This notebook was used to perform inference on unlabelled patent claims, and was run on Google colab. The best performing NLP model was used.

In [None]:
# Mount Google Drive on Google Colab to access files
from google.colab import drive
drive.mount('/content/drive')

In [None]:

import numpy as np
import pandas as pd
import torch
from torch.utils.data import TensorDataset, DataLoader, RandomSampler, SequentialSampler
from transformers import TFXLNetModel, XLNetTokenizer, XLNetForSequenceClassification, AdamW
from google.colab import userdata
userdata.get('HF_TOKEN')
from keras.preprocessing.sequence import pad_sequences
import pickle

In [None]:
# Identify and specify GPU
device = torch.device("cuda" if torch.cuda.is_available() else "cpu")
n_gpu = torch.cuda.device_count()
torch.cuda.get_device_name(0)

Combine unlabelled data into a single file

In [None]:
df_1 = pd.read_excel(r'/content/drive/MyDrive/data/unlabeled_data/all_unlabelled_data_1.xlsx')
df_2 = pd.read_excel(r'/content/drive/MyDrive/data/unlabeled_data/all_unlabelled_data_2.xlsx')
df_3 = pd.read_excel(r'/content/drive/MyDrive/data/unlabeled_data/all_unlabelled_data_3.xlsx')

combined_df = pd.concat([df_1, df_2, df_3], ignore_index=True)

with open('all_unlabeled_claims.pkl', 'wb') as file:
    pickle.dump(combined_df, file)

Import claims data and prepare them to be inference ready (tokenizing and Tensor dataset).

In [None]:
import pickle
# Load the object from the pickle file
with open(r'/content/drive/My Drive/data/unlabeled_data/all_unlabeled_claims.pkl', 'rb') as file:
    data = pickle.load(file)

In [None]:
# Function to prepare df input data to be inference-ready

def df_to_tensor(data):

  # Extract patent claims and prepare for inference

  inputs = data['Text']
  inputs = [sentence + " [SEP] [CLS]" for sentence in inputs]                      # Special tokens to be added to end of sentences for XLNet

  # Initialize the tokenizer and convert text into tokens that correspond to XLNet's vocabulary
  tokenizer = XLNetTokenizer.from_pretrained('xlnet-base-cased',do_lower_case = True)

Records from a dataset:
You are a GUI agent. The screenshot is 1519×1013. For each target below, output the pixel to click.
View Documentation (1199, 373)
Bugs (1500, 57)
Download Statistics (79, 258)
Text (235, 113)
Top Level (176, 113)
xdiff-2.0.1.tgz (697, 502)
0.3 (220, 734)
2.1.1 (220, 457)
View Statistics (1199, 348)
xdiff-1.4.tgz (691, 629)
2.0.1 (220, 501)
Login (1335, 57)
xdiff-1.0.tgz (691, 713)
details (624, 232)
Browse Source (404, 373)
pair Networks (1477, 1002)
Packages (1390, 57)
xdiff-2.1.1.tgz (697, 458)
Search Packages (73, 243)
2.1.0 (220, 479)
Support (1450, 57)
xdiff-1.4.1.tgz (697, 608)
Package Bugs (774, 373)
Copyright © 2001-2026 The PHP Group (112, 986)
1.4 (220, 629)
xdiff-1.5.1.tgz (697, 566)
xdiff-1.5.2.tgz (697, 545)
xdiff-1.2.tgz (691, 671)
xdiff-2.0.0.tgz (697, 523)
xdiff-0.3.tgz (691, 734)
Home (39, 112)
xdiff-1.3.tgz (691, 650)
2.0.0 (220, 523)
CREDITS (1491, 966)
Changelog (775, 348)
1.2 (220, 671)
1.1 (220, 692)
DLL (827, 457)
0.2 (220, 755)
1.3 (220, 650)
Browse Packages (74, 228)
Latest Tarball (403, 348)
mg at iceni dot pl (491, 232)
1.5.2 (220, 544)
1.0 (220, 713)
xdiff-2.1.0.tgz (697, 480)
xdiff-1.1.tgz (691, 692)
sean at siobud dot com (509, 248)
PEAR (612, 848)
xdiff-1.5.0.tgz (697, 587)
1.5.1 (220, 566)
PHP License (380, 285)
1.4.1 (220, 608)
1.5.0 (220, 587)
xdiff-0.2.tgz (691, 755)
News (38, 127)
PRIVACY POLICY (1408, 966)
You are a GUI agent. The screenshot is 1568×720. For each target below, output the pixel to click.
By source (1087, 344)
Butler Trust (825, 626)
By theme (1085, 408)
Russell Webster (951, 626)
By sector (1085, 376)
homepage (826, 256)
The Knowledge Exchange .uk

■ REQUIRED ACTIONS
A. In the patent claims inference notebook, list every name imported from the transformers library.
B. Carry on writing the patent claims inference notebook, starting right after its final line of code.

■ ANSWERS GIVEN
A. TFXLNetModel, XLNetTokenizer, XLNetForSequenceClassification, AdamW

B.
  tokenised_inputs = [tokenizer.tokenize(sent) for sent in inputs]

  MAX_LEN = 256

  # Use the XLNet tokenizer to convert the tokens to their index numbers in the XLNet vocabulary
  input_ids = [tokenizer.convert_tokens_to_ids(x) for x in tokenised_inputs]

  # Pad our input tokens
  input_ids = pad_sequences(input_ids, maxlen=MAX_LEN, dtype="long", truncating="post", padding="post")

  # Create attention masks
  attention_masks = []
  for seq in input_ids:
    seq_mask = [float(i>0) for i in seq]
    attention_masks.append(seq_mask)

  # Convert data into torch tensors, the required datatype for the model

  inputs = torch.tensor(input_ids)
  masks = torch.tensor(attention_masks)

  input_data = TensorDataset(inputs,masks)

  return input_data

Inference

In [None]:
def inference(input_data,model,bs):
  input_dataloader = DataLoader(input_data,batch_size = bs)

  pred_flat_all = []

  for batch in input_dataloader:
      # Add batch to GPU
      batch = tuple(t.to(device) for t in batch)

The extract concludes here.